Records excerpted from a collection
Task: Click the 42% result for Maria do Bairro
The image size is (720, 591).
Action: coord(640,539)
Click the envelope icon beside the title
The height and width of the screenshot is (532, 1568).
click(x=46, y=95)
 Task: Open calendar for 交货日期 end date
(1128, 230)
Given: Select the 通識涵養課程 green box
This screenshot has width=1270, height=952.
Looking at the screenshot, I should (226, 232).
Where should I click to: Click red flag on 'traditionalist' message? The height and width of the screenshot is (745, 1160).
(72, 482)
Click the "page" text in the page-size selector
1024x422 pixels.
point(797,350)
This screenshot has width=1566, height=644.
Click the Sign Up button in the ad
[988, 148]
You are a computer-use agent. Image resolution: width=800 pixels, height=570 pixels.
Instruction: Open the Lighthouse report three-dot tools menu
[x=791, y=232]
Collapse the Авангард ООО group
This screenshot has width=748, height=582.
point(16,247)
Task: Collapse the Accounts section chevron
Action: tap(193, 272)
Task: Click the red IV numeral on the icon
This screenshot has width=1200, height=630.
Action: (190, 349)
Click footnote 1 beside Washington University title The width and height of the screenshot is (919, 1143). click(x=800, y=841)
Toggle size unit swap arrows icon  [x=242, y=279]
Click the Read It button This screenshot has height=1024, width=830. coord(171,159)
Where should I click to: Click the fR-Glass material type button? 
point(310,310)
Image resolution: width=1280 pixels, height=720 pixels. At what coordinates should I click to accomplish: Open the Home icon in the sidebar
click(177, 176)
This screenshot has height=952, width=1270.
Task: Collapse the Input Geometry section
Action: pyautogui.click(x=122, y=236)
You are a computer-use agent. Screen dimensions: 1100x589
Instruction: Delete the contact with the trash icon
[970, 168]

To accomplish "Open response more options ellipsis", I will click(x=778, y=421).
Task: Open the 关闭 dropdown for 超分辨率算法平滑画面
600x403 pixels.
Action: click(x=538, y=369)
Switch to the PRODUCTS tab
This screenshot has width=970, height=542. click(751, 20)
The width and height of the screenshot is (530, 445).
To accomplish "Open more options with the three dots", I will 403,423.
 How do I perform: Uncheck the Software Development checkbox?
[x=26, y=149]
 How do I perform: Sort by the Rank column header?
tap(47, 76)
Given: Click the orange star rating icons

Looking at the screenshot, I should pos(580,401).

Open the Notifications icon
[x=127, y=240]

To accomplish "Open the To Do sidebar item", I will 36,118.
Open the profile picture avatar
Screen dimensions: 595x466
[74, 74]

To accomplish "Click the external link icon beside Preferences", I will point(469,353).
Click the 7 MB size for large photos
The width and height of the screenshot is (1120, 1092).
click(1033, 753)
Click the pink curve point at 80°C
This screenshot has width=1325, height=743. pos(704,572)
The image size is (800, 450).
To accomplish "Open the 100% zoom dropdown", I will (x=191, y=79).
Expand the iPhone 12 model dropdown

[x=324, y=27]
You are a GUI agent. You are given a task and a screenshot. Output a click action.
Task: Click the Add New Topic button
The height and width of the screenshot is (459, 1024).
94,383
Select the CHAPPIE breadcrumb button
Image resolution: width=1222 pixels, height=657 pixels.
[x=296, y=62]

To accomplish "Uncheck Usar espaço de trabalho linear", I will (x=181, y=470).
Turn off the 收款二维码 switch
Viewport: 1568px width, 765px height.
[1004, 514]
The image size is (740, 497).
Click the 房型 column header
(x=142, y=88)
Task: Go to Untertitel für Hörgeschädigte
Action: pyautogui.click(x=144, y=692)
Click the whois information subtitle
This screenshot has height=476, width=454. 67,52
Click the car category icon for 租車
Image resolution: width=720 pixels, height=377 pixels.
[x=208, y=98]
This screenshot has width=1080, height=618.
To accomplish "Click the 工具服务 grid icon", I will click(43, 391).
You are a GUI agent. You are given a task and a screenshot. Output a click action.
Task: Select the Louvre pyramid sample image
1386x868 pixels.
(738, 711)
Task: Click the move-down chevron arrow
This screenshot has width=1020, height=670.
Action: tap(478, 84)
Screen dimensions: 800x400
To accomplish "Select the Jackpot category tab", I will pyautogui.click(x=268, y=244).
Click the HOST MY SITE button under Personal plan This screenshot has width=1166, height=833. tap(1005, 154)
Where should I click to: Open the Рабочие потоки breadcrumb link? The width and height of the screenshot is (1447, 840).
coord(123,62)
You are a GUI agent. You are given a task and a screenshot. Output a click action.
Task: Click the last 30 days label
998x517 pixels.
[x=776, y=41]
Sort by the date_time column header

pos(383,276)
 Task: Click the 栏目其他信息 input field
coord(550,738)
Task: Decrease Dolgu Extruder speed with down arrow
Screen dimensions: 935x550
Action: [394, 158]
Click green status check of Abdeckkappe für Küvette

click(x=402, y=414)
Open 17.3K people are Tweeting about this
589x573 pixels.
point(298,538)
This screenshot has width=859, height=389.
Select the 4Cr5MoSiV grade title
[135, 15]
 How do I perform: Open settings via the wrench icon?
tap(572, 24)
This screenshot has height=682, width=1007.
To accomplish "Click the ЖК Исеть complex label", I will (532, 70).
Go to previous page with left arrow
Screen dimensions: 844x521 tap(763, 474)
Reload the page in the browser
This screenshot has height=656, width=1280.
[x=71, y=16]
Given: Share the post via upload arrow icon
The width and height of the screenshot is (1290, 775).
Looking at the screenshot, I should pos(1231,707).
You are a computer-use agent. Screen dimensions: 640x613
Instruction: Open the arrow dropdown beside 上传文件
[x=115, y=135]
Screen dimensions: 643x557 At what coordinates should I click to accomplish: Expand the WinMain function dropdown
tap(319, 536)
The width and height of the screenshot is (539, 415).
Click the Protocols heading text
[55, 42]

#### WORK REQUIRED:
In full and without alteration, write out each record.

#### SOLUTION BELOW:
Task: Click the 42% result for Maria do Bairro
The image size is (720, 591).
Action: coord(640,539)
Click the envelope icon beside the title
The height and width of the screenshot is (532, 1568).
click(x=46, y=95)
 Task: Open calendar for 交货日期 end date
(1128, 230)
Given: Select the 通識涵養課程 green box
This screenshot has width=1270, height=952.
Looking at the screenshot, I should (226, 232).
Where should I click to: Click red flag on 'traditionalist' message? The height and width of the screenshot is (745, 1160).
(72, 482)
Click the "page" text in the page-size selector
1024x422 pixels.
point(797,350)
This screenshot has width=1566, height=644.
Click the Sign Up button in the ad
[988, 148]
You are a computer-use agent. Image resolution: width=800 pixels, height=570 pixels.
Instruction: Open the Lighthouse report three-dot tools menu
[x=791, y=232]
Collapse the Авангард ООО group
This screenshot has width=748, height=582.
point(16,247)
Task: Collapse the Accounts section chevron
Action: tap(193, 272)
Task: Click the red IV numeral on the icon
This screenshot has width=1200, height=630.
Action: (190, 349)
Click footnote 1 beside Washington University title The width and height of the screenshot is (919, 1143). click(x=800, y=841)
Toggle size unit swap arrows icon  [x=242, y=279]
Click the Read It button This screenshot has height=1024, width=830. coord(171,159)
Where should I click to: Click the fR-Glass material type button? 
point(310,310)
Image resolution: width=1280 pixels, height=720 pixels. At what coordinates should I click to accomplish: Open the Home icon in the sidebar
click(177, 176)
This screenshot has height=952, width=1270.
Task: Collapse the Input Geometry section
Action: pyautogui.click(x=122, y=236)
You are a computer-use agent. Screen dimensions: 1100x589
Instruction: Delete the contact with the trash icon
[970, 168]

To accomplish "Open response more options ellipsis", I will click(x=778, y=421).
Task: Open the 关闭 dropdown for 超分辨率算法平滑画面
600x403 pixels.
Action: click(x=538, y=369)
Switch to the PRODUCTS tab
This screenshot has width=970, height=542. click(751, 20)
The width and height of the screenshot is (530, 445).
To accomplish "Open more options with the three dots", I will 403,423.
 How do I perform: Uncheck the Software Development checkbox?
[x=26, y=149]
 How do I perform: Sort by the Rank column header?
tap(47, 76)
Given: Click the orange star rating icons

Looking at the screenshot, I should pos(580,401).

Open the Notifications icon
[x=127, y=240]

To accomplish "Open the To Do sidebar item", I will 36,118.
Open the profile picture avatar
Screen dimensions: 595x466
[74, 74]

To accomplish "Click the external link icon beside Preferences", I will point(469,353).
Click the 7 MB size for large photos
The width and height of the screenshot is (1120, 1092).
click(1033, 753)
Click the pink curve point at 80°C
This screenshot has width=1325, height=743. pos(704,572)
The image size is (800, 450).
To accomplish "Open the 100% zoom dropdown", I will (x=191, y=79).
Expand the iPhone 12 model dropdown

[x=324, y=27]
You are a GUI agent. You are given a task and a screenshot. Output a click action.
Task: Click the Add New Topic button
The height and width of the screenshot is (459, 1024).
94,383
Select the CHAPPIE breadcrumb button
Image resolution: width=1222 pixels, height=657 pixels.
[x=296, y=62]

To accomplish "Uncheck Usar espaço de trabalho linear", I will (x=181, y=470).
Turn off the 收款二维码 switch
Viewport: 1568px width, 765px height.
[1004, 514]
The image size is (740, 497).
Click the 房型 column header
(x=142, y=88)
Task: Go to Untertitel für Hörgeschädigte
Action: pyautogui.click(x=144, y=692)
Click the whois information subtitle
This screenshot has height=476, width=454. 67,52
Click the car category icon for 租車
Image resolution: width=720 pixels, height=377 pixels.
[x=208, y=98]
This screenshot has width=1080, height=618.
To accomplish "Click the 工具服务 grid icon", I will click(43, 391).
You are a GUI agent. You are given a task and a screenshot. Output a click action.
Task: Select the Louvre pyramid sample image
1386x868 pixels.
(738, 711)
Task: Click the move-down chevron arrow
This screenshot has width=1020, height=670.
Action: tap(478, 84)
Screen dimensions: 800x400
To accomplish "Select the Jackpot category tab", I will pyautogui.click(x=268, y=244).
Click the HOST MY SITE button under Personal plan This screenshot has width=1166, height=833. tap(1005, 154)
Where should I click to: Open the Рабочие потоки breadcrumb link? The width and height of the screenshot is (1447, 840).
coord(123,62)
You are a GUI agent. You are given a task and a screenshot. Output a click action.
Task: Click the last 30 days label
998x517 pixels.
[x=776, y=41]
Sort by the date_time column header

pos(383,276)
 Task: Click the 栏目其他信息 input field
coord(550,738)
Task: Decrease Dolgu Extruder speed with down arrow
Screen dimensions: 935x550
Action: [394, 158]
Click green status check of Abdeckkappe für Küvette

click(x=402, y=414)
Open 17.3K people are Tweeting about this
589x573 pixels.
point(298,538)
This screenshot has width=859, height=389.
Select the 4Cr5MoSiV grade title
[135, 15]
 How do I perform: Open settings via the wrench icon?
tap(572, 24)
This screenshot has height=682, width=1007.
To accomplish "Click the ЖК Исеть complex label", I will (532, 70).
Go to previous page with left arrow
Screen dimensions: 844x521 tap(763, 474)
Reload the page in the browser
This screenshot has height=656, width=1280.
[x=71, y=16]
Given: Share the post via upload arrow icon
The width and height of the screenshot is (1290, 775).
Looking at the screenshot, I should pos(1231,707).
You are a computer-use agent. Screen dimensions: 640x613
Instruction: Open the arrow dropdown beside 上传文件
[x=115, y=135]
Screen dimensions: 643x557 At what coordinates should I click to accomplish: Expand the WinMain function dropdown
tap(319, 536)
The width and height of the screenshot is (539, 415).
Click the Protocols heading text
[55, 42]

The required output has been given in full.